[[ DATA SECTION, beginning ]]

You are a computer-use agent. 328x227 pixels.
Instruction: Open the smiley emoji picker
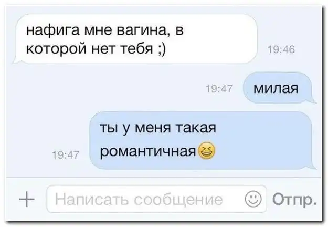253,199
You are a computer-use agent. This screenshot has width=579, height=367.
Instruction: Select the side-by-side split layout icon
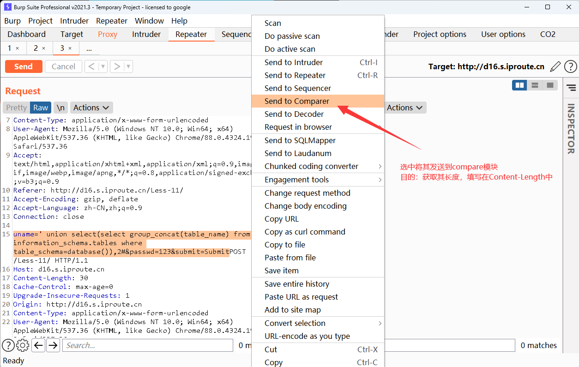click(x=519, y=85)
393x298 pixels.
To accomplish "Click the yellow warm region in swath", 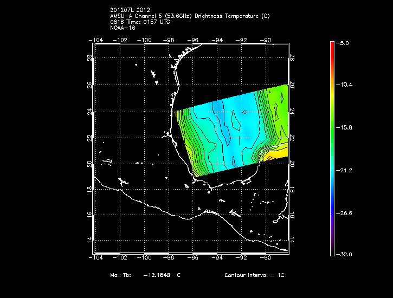I will tap(276, 154).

[[ DATA SECTION, end ]]

(PROBLEM DESCRIPTION)
The answer should be a single number giving how many lines in the records hold the word "pixels".

(ANSWER BELOW)
2